Béatrice van Bastelaer: On travaille en parallèle. Nous sommes en train de finaliser la définition des projets transversaux prioritaires afin d’être prêts en 2014. Sur certains dossiers, 80% du travail a été accompli. Sur d’autres 50%. Ce travail de sélection concerne la finalisation de la législature 2009-2014. L’objectif est d’obtenir le plus de résultats possibles.
En parallèle, on prépare la suite, dans le cadre de la nouvelle structure eWBS qui s’inscrit à la fois dans le prolongement du travail accompli par EasiWal et qui se voit confier de nouvelle missions, notamment en raison du fait qu’eWBS est intégrée à la structure du Ministère, ce qui n’était pas le cas auparavant [avec EasiWal].
Oliver Schneider: Les Administrations, avec les réformes en cours, adoptent de plus en plus un positionnement de partenaire du politique. Dans toute une série de domaines, pas forcément politiques, la réflexion s’effectue surtout sous l’angle des prestations de services, de la manière d’organiser au mieux une prestation de services publics, avec le plus de valeur ajoutée possible pour le citoyen.
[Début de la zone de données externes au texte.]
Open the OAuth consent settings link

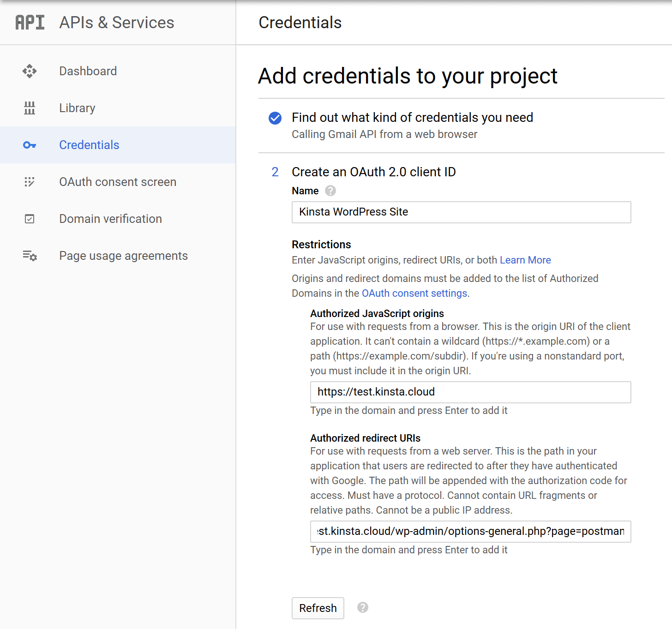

Un des grands défis et un facteur-clé de réussite d’eWBS se situe dans la capacité des Administrations à analyser leur propre métier, à poser un regard critique sur leur manière d’organiser et d’optimiser leurs prestations de services.
Oliver Schneider: “Un des grands défis et un facteur-clé de réussite d’eWBS se situe dans la capacité des Administrations à analyser leur propre métier, à poser un regard critique sur leur manière d’organiser et d’optimiser leurs prestations de services.”
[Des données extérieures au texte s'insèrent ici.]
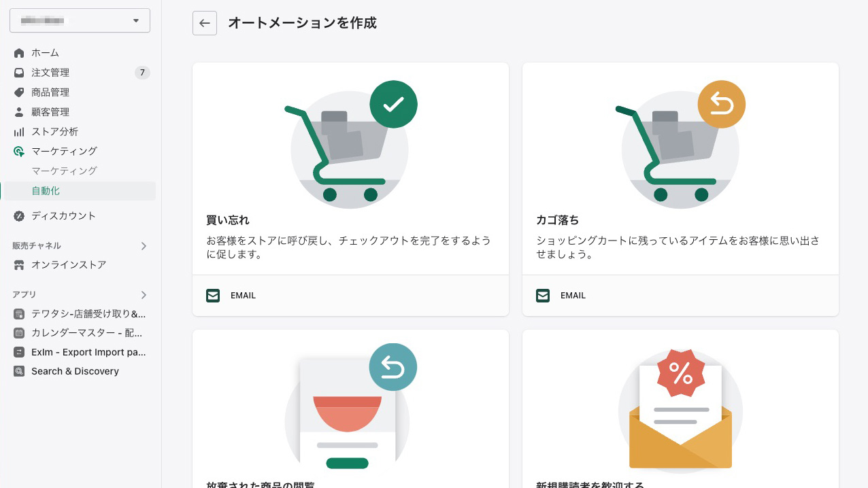This screenshot has width=868, height=488.
Task: Click the abandoned product browse illustration
Action: 348,406
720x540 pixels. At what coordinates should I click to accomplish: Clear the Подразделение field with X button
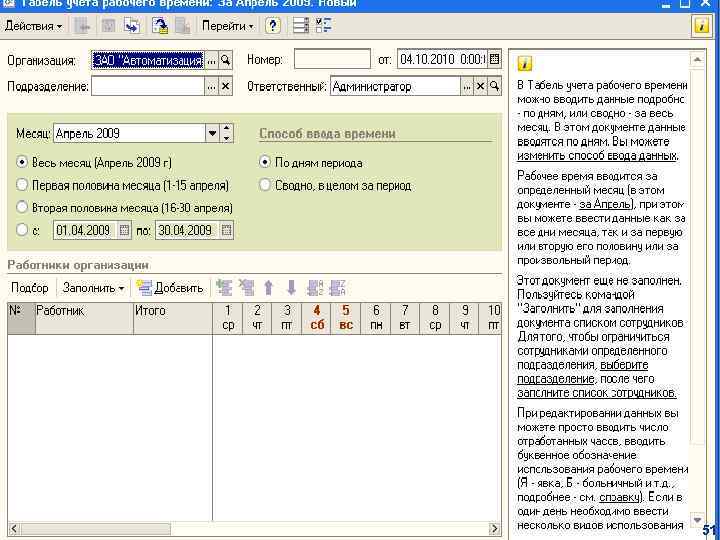pyautogui.click(x=226, y=87)
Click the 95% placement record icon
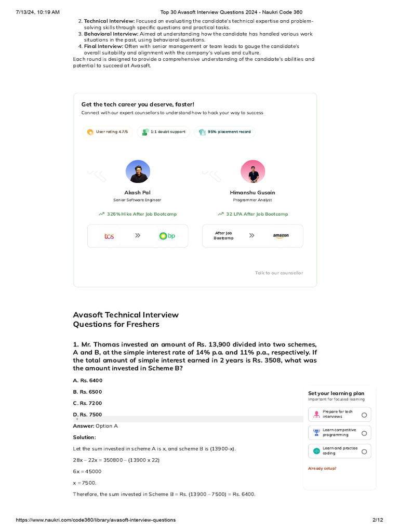The width and height of the screenshot is (399, 532). [x=202, y=132]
Cette capacité est fondamentale pour le futur. Cette capacité à poser ce regard-là sur l’amélioration des prestations de services pourra alimenter le politique pour toute une série de projets pour la prochaine législature. Il y a moyen aujourd’hui de démultiplier fortement l’action Simplification portée par EasiWal. Pour ce faire, cela ne sert à rien de doubler les effectifs d’EasiWal. Il faut développer la capacité des Administrations à concevoir, formaliser et optimiser une prestation de services publics. La nouvelle structure commune est là pour les accompagner et pour accélérer le processus. On compte actuellement une vingtaine d’experts Simplification chez EasiWal. Demain, il faut des dizaines d’analystes métier compétents dans les Administrations qui, dès le début d’un projet de réglementation, dès le début de la mise en oeuvre d’une prestation de service public, vont intégrer des concepts tels que le principe de confiance, l’utilisation de sources authentiques, l’orientation client…
Le principe de confiance, à mes yeux, est symptomatique d’un changement culturel au sein de l’Administration. Penser que le citoyen ou l’entreprise est par définition un fraudeur, est-ce une bonne manière de percevoir, de communiquer vers les gens? Alors que c’est grâce à leurs impôts, aux moyens qu’ils nous donnent, que nous pouvons prester un service…
C’est toute une vision, une culture qui évolue. Il y aura certes toujours des personnes qui utiliseront la voie la moins taxée, la plus avantageuse. Il y a donc du contrôle à exercer, des règles à clarifier, mais le bénéficiaire du service public c’est le citoyen, l’entreprise, le non-marchand… On est là pour les soutenir à créer de la richesse, de la valeur ajoutée, à redéployer la Wallonie, dans une situation de crise qui est assez importante. Ce principe de confiance traduit une des manières dont le profond changement de culture traverse l’organisation publique.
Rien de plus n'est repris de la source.